Karlene wants to give Lulu, Katie, and Sadie back their own selves from the time before they met Charlie. However, as time goes by, she realizes that when Lulu, Katie, and Sadie are able to think for themselves again, they will realize how wrong the murders were. The murders were irrevocable and they will torment Lulu, Katie, and Sadie for the rest of their lives. The final scenes show Lulu realizing that the murders would not bring about a revolution, but, instead were for nothing.

==Inspiration==
The film is based on the books The Family, by Ed Sanders, and The Long Prison Journey of Leslie Van Houten, by Karlene Faith.

The film documents the work of Faith with the Manson women, Susan Atkins, Patricia Krenwinkel, and Leslie Van Houten, at the California Institution for Women, in the mid-1970s.

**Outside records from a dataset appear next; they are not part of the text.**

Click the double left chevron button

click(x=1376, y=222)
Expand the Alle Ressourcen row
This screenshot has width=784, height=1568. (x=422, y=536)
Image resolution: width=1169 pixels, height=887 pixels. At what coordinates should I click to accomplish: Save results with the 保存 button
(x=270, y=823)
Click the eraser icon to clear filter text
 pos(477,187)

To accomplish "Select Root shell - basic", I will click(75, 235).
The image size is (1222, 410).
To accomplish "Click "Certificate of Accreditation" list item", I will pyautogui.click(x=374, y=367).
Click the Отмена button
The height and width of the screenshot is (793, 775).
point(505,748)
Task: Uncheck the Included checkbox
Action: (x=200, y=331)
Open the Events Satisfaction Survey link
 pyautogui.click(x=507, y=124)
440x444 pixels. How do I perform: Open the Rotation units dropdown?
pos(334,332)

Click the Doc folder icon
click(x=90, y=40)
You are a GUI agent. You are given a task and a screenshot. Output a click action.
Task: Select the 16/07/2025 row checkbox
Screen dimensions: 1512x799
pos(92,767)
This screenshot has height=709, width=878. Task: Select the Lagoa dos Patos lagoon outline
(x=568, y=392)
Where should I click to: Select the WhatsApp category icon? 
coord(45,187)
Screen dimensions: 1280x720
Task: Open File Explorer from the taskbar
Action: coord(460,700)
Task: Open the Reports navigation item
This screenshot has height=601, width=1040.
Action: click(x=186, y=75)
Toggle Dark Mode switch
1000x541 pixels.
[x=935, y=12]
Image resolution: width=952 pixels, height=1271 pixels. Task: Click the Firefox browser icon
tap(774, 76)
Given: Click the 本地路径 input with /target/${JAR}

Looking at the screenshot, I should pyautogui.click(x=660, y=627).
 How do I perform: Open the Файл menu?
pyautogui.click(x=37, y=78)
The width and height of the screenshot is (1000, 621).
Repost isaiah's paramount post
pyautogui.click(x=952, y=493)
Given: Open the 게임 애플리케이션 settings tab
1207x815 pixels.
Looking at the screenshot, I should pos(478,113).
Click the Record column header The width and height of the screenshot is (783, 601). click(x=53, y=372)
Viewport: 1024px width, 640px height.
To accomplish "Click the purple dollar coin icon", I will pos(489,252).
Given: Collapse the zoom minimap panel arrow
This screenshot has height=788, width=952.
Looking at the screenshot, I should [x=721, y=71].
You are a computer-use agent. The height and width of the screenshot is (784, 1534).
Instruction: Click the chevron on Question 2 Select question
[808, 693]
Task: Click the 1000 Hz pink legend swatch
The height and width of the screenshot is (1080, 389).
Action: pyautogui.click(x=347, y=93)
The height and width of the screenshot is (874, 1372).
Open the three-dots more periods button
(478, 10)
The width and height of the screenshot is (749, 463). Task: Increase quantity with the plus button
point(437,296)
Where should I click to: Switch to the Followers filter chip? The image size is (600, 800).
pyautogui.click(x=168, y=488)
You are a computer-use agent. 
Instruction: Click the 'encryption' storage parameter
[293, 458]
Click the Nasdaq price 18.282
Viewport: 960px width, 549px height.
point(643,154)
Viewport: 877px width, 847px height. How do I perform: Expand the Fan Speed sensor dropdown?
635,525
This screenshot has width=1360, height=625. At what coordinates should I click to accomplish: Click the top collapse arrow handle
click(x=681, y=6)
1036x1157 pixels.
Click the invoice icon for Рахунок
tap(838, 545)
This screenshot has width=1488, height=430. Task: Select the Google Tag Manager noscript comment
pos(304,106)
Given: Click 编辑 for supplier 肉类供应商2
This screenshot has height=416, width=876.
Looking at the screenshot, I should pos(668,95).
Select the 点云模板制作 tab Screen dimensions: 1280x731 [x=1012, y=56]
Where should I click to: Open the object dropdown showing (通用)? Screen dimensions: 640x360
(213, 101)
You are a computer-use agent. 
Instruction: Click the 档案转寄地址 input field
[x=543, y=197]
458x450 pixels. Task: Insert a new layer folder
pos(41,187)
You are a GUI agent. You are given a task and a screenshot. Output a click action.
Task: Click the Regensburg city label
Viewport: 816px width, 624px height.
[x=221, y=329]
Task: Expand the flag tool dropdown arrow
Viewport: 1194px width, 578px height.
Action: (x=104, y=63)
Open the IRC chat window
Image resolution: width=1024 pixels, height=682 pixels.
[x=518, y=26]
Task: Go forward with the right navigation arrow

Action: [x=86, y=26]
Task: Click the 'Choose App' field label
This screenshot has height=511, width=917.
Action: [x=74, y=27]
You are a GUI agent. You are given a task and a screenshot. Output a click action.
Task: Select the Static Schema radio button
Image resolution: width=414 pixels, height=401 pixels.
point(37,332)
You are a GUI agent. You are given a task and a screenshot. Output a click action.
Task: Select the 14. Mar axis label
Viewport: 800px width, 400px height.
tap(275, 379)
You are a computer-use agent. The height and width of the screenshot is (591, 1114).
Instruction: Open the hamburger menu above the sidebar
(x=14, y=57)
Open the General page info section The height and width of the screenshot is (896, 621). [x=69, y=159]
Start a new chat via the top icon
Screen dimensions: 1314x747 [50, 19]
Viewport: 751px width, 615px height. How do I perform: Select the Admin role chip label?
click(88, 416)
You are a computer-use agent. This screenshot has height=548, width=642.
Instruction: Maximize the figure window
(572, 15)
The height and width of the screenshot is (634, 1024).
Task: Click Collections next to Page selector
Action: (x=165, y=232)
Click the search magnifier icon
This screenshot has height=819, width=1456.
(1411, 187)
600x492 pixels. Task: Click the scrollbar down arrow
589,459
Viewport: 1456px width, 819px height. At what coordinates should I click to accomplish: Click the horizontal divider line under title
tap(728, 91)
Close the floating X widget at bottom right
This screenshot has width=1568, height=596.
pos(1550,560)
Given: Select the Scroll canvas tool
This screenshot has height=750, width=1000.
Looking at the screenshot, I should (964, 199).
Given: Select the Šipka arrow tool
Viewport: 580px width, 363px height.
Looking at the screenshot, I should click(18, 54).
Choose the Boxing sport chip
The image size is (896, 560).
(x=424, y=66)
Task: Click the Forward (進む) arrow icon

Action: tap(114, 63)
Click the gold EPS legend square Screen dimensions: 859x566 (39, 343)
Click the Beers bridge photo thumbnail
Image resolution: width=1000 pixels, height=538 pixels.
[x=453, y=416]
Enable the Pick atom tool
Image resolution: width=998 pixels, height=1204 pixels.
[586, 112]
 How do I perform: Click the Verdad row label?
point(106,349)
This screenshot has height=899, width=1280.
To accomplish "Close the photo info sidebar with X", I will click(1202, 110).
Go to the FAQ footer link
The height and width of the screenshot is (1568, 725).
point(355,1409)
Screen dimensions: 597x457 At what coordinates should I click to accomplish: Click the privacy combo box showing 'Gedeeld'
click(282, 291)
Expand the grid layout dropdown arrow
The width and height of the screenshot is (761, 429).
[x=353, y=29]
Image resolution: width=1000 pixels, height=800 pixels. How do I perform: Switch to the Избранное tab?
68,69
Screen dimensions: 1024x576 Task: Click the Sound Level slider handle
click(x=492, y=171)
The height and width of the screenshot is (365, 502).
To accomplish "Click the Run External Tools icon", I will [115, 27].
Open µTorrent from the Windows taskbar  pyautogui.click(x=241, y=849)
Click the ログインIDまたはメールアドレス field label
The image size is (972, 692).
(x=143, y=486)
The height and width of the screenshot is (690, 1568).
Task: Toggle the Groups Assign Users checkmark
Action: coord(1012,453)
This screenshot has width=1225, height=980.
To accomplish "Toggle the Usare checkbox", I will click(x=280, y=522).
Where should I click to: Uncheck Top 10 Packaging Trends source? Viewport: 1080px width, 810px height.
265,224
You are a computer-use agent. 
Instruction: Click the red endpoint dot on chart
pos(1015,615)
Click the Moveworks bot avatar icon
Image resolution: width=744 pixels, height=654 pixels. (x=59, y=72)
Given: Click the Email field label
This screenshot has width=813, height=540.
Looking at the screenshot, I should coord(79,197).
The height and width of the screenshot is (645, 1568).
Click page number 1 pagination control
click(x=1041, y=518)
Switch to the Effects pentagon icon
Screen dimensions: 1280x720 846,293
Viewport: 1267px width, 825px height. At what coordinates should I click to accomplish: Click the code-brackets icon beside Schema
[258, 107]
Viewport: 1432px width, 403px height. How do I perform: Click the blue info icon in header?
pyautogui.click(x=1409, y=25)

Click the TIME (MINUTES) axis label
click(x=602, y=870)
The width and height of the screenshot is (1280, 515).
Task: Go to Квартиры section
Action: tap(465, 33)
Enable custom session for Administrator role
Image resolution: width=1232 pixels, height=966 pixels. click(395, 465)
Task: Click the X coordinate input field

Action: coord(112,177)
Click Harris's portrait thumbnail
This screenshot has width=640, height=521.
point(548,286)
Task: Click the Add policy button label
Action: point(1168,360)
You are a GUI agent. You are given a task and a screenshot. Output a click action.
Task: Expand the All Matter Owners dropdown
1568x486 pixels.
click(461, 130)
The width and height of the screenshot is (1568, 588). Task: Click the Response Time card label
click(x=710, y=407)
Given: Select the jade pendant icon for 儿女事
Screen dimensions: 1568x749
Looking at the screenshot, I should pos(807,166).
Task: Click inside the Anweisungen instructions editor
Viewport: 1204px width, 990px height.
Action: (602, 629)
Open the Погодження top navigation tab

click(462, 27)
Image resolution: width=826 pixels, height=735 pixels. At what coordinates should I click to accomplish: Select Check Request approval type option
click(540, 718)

It shows how Faith, as a graduate student, helped the Manson women come to understand the magnitude of their crimes, and eventually renounce Charles Manson.

==Production==
In January 2016, Mary Harron and Guinevere Turner were announced to be directing and writing a film based on the life and crimes of Charles Manson and his followers.

In February 2018, the casting began, with Matt Smith cast to play Manson, and Hannah Murray, Odessa Young, Marianne Rendón, Merritt Wever, Carla Gugino, Kayli Carter and Suki Waterhouse among the supporting cast. Chace Crawford and Sosie Bacon were cast in March 2018, with Gugino no longer set to star in the film. Annabeth Gish joined the film in April.

==Release==
It had its world premiere at the Venice Film Festival on September 2, 2018. Shortly after, IFC Films acquired U.S. distribution rights to the film, beating out A24, Momentum Pictures and RLJE Films in a bidding war. It was released on May 10, 2019.

==Reception==
On the review aggregation website Rotten Tomatoes, the film holds an approval rating of , based on reviews, with an average rating of . The site's consensus states: "Charlie Says approaches its infamous subject from a welcome new angle, but suffers from a disappointing lack of depth in its treatment of the story." On Metacritic, the film holds a rating of 57 out of 100, based on 21 critics, indicating "mixed or average" reviews.